System and Method for an Endpoint Detection of Speech for Improved Speech Recognition in Noisy Environments

PublishedOctober 2, 2007

Assigneenot available in USPTO data we have

InventorsSahar E. Bou-Ghazale Ayman O. Asadi Khaled Assaleh

Technical Abstract

Patent Claims

25 claims

Legal claims defining the scope of protection, as filed with the USPTO.

1. A method for endpointing a speech signal, said method comprising steps of: determining a background energy (Esilence) of a first portion of said speech signal; extracting one or more features of said first portion; calculating an average distance (Dsilence) of said first portion based on said one or more features of said first portion; measuring an energy (Ek) of a second portion of said speech signal; extracting one or more features of said second portion; calculating a first distance (dk) of said second portion of said speech signal based on said one or more features of said second portion; classifying said second portion as speech if (Ek>κ*Esilence) is true; and classifying said second portion as speech if (Ek>κ*Esilence) is false and if ((dk>α*Dsilence and Ek>β*Esilence) or (dk>Dsilence and Ek>η*Esilence)) is true; wherein α, β, η and κ are real values, and wherein κ>η>β and α>1.

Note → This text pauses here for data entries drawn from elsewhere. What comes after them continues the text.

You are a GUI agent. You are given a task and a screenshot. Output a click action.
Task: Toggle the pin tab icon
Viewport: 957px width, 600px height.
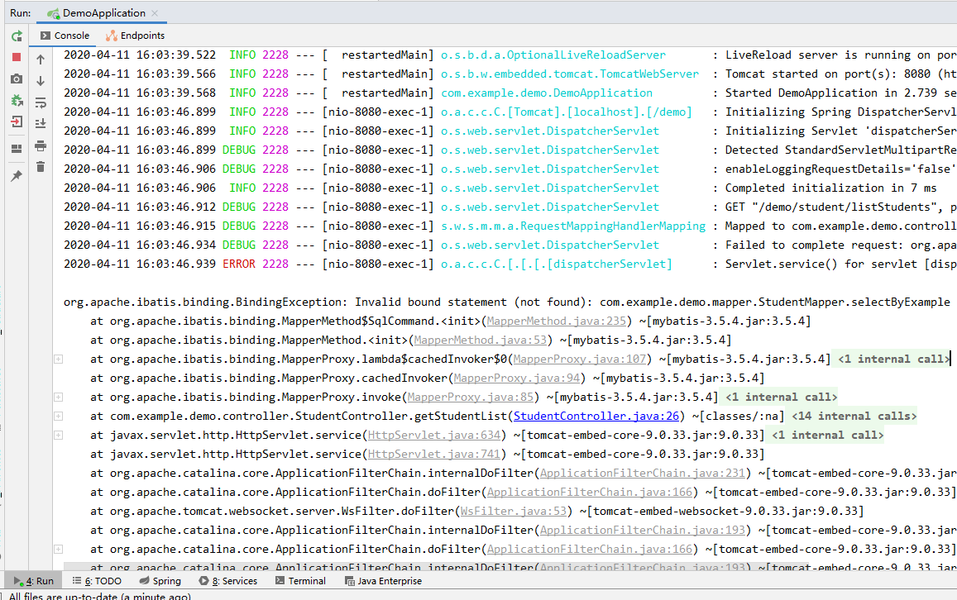[x=17, y=176]
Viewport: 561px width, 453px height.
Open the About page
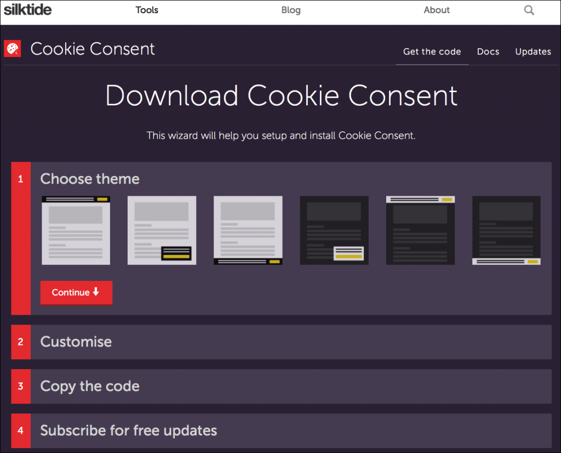437,10
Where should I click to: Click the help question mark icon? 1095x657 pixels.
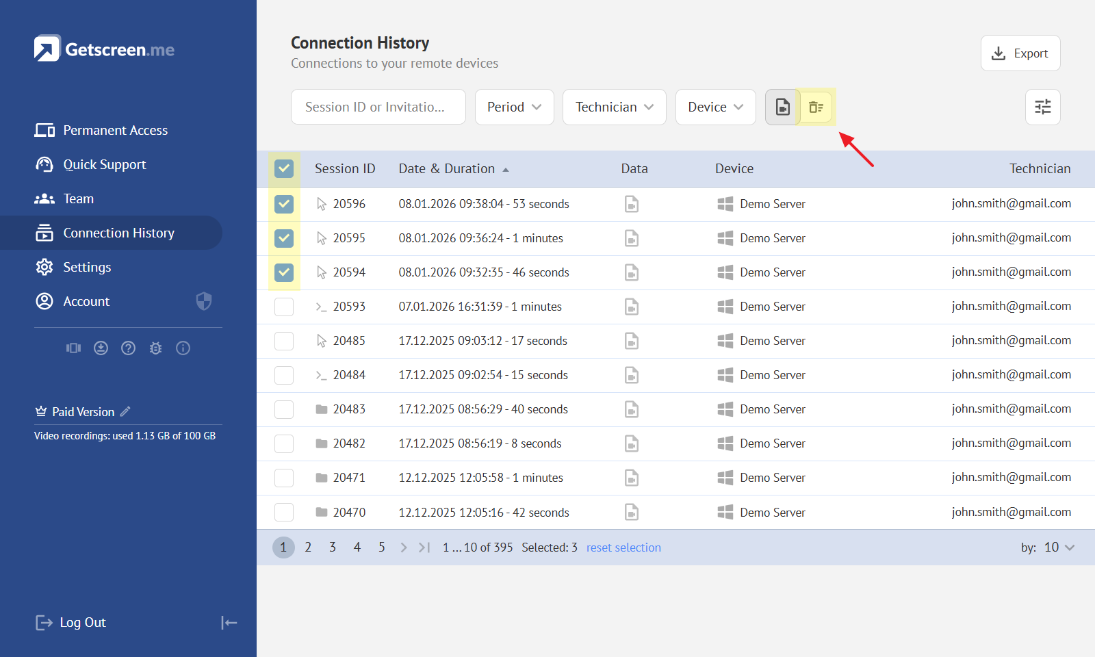128,348
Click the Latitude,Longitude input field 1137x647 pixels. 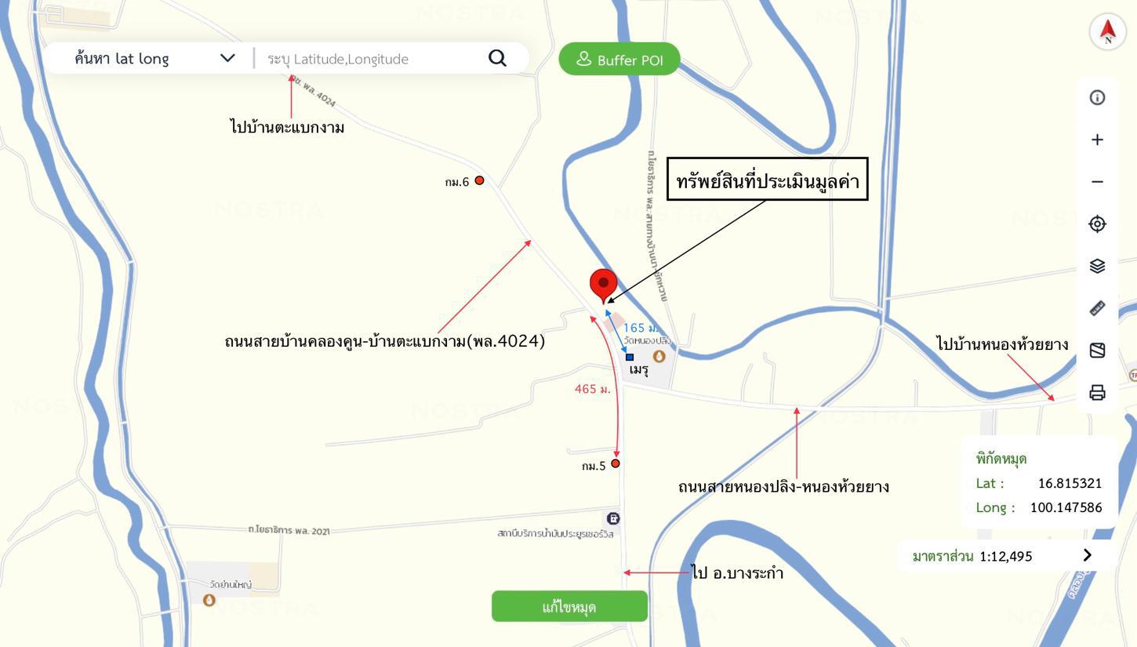pyautogui.click(x=372, y=59)
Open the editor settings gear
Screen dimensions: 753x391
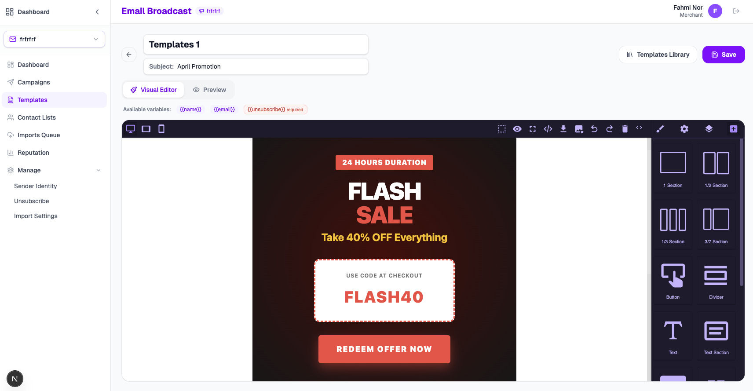684,128
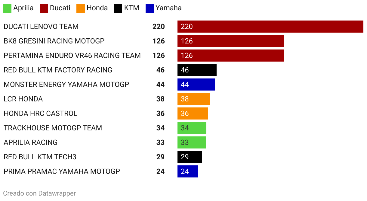Select the BK8 Gresini Racing bar

pyautogui.click(x=231, y=41)
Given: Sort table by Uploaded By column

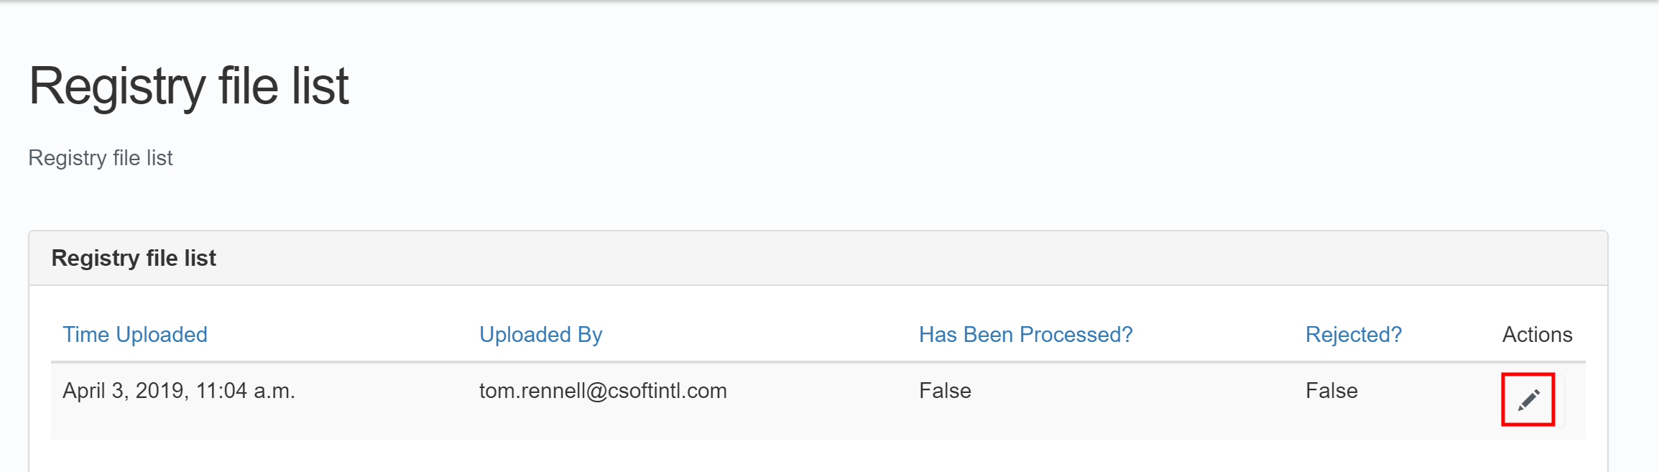Looking at the screenshot, I should click(540, 335).
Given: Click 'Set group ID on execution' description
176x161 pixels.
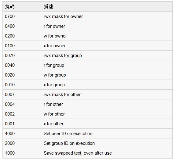Looking at the screenshot, I should pos(69,143).
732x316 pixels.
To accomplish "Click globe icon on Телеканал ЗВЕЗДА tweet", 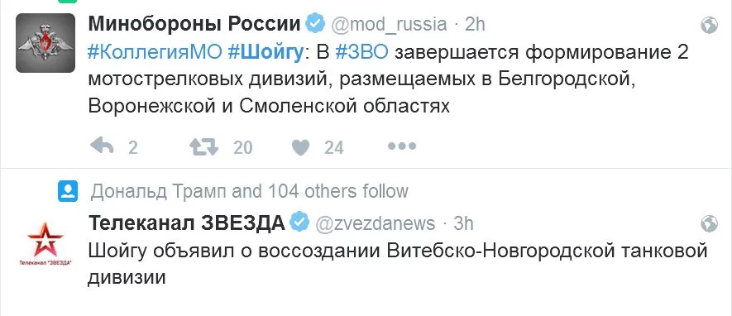I will tap(709, 223).
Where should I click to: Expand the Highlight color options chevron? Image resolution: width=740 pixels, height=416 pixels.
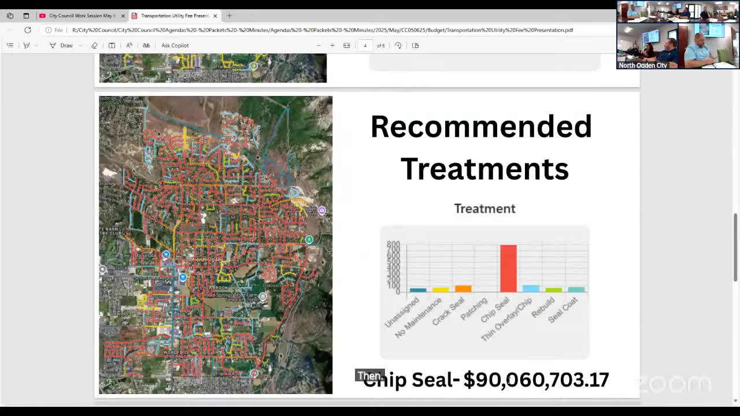(x=36, y=45)
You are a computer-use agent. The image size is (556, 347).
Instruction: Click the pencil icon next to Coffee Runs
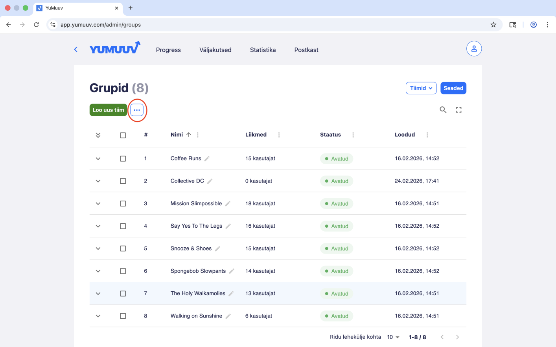click(x=207, y=159)
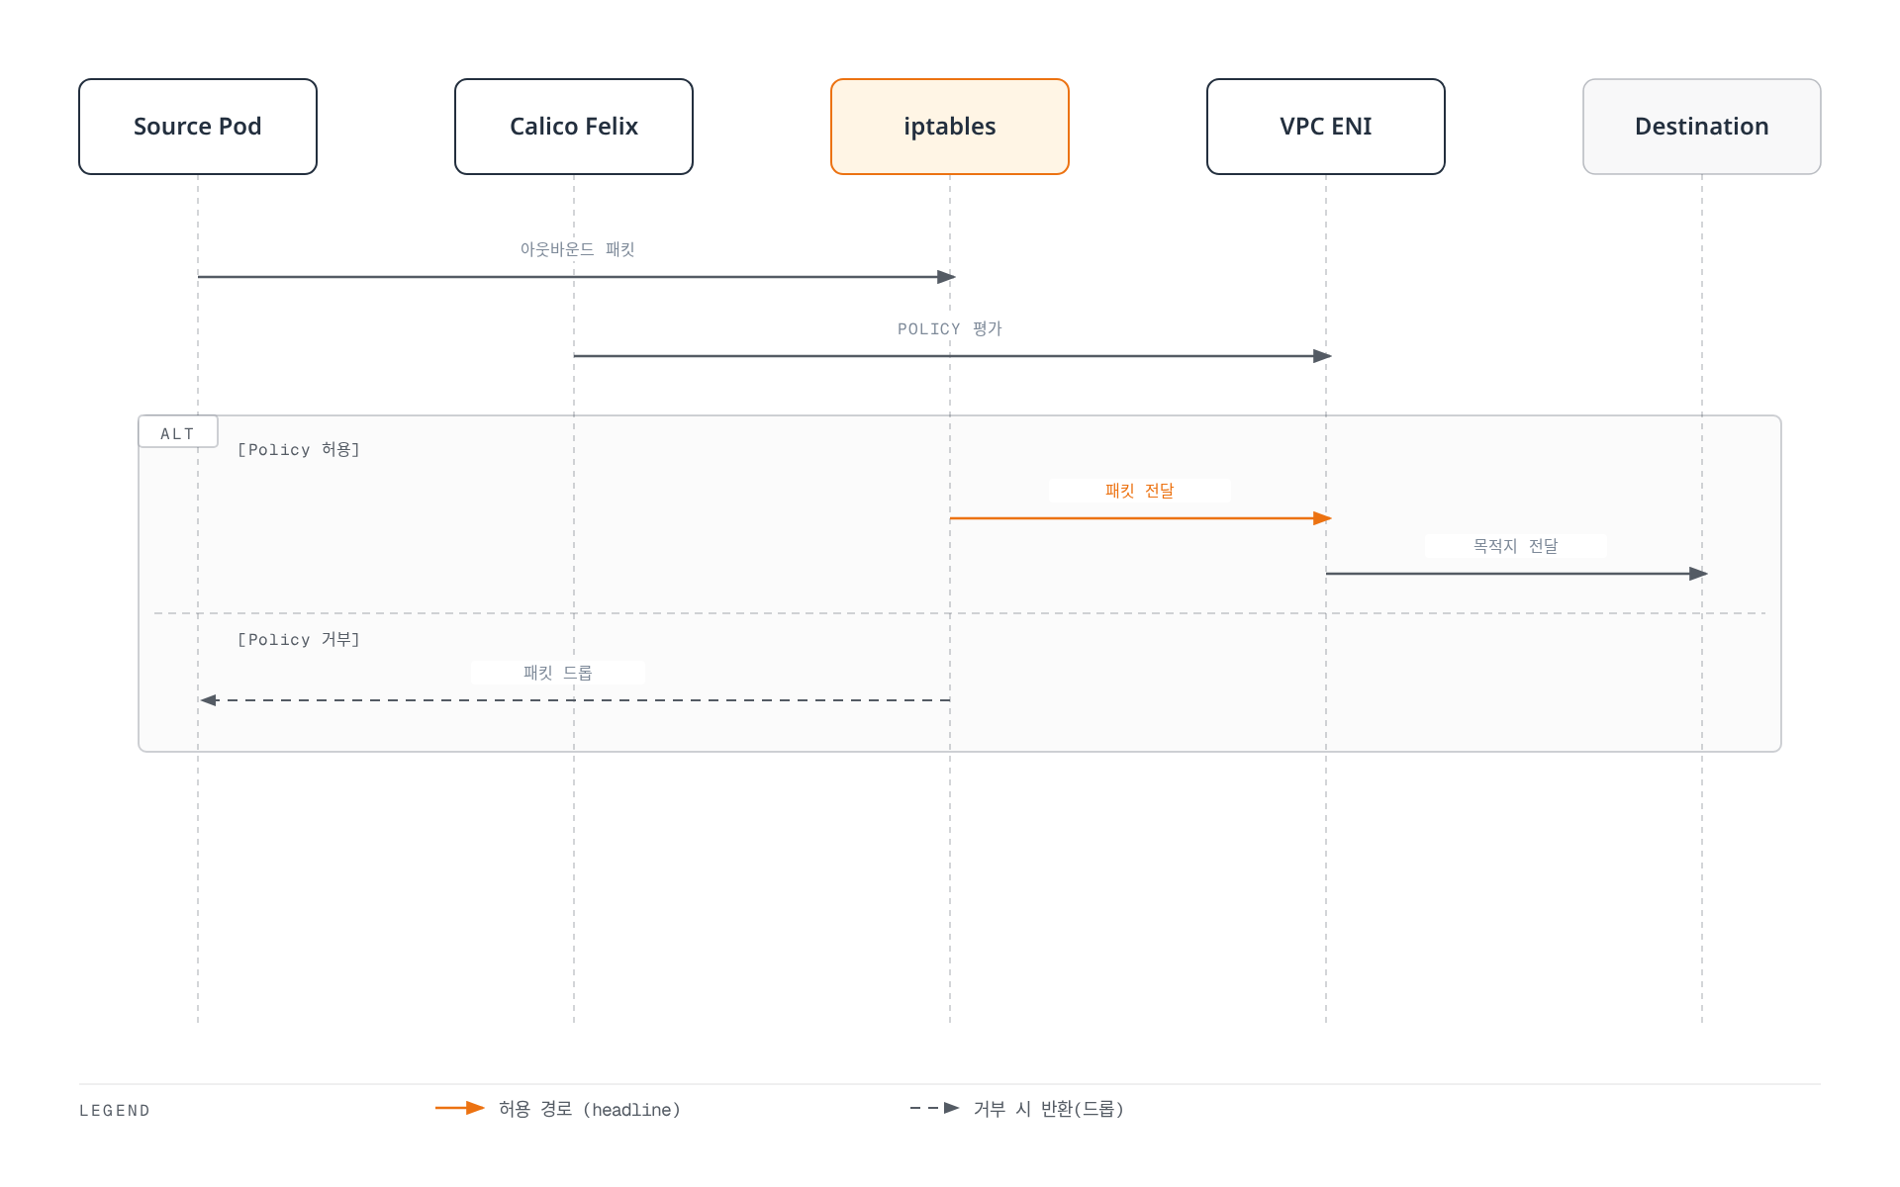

2. The method of claim 1 wherein κ is about 1.30.

3. The method of claim 1 wherein β is about 0.75 and α is about 3.0.

4. The method of claim 1 wherein η is about 1.10.

5. The method of claim 1 wherein said first portion comprises approximately 100 msec of said speech signal.

6. The method of claim 1 wherein said one or more features of said first portion comprises a plurality of cepstral vectors.

7. The method of claim 1 wherein said one or more features of said second portion comprises a plurality of cepstral vectors.

8. The method of claim 1 further comprising a step of declaring a beginning of speech activity after said classifying step classifies 100 consecutive msec of said second portion as speech.

9. The method of claim 1 further comprising steps of: measuring a plurality of energy values of said first portion; comparing said plurality of energy values to a threshold energy value prior to said step of determining said background energy.

10. A system for endpointing a speech signal, said system comprising: a cepstral computing module configured to extract one or more features of a first portion of said speech signal and extract one or more features of a second portion of said speech signal; an energy computing module configured to measure an energy (Ek) of a second portion of said speech signal; an endpointer module configured to determine a background energy (Esilence) of said first portion, calculate an average distance (Dsilence) of said first portion based on said one or more features of said first portion and calculate a first distance (dk) of said second portion based on said one or more features of said second portion; wherein said second portion is classified as speech if (Ek>κ*Esilence) is true, and wherein said second speech is classified as speech if(Ek>κ*Esilence) is false and if ((dk>α*Dsilence and Ek>β*Esilence) or (dk>Dsilence and Ek>η*Esilence)) is true, wherein α, β, η, and κ are real values, and wherein κ>η>β and α>1.

11. The system of claim 10 wherein κ is about 1.30.

12. The system of claim 10 wherein β is about 0.75 and α is about 3.0.

13. The system of claim 10 wherein η is about 1.10.

14. The system of claim 10 wherein said first portion comprises approximately 100 msec of said speech signal.

15. The system of claim 10 wherein said one or more features of said first portion comprises a plurality of cepstral vectors.

16. The system of claim 10 wherein said one or more features of said second portion comprises a plurality of cepstral vectors.

17. The system of claim 10 wherein said endpointer module is further configured to declare a beginning of speech activity after said endpointer module classifies 100 consecutive msec of said second portion as speech.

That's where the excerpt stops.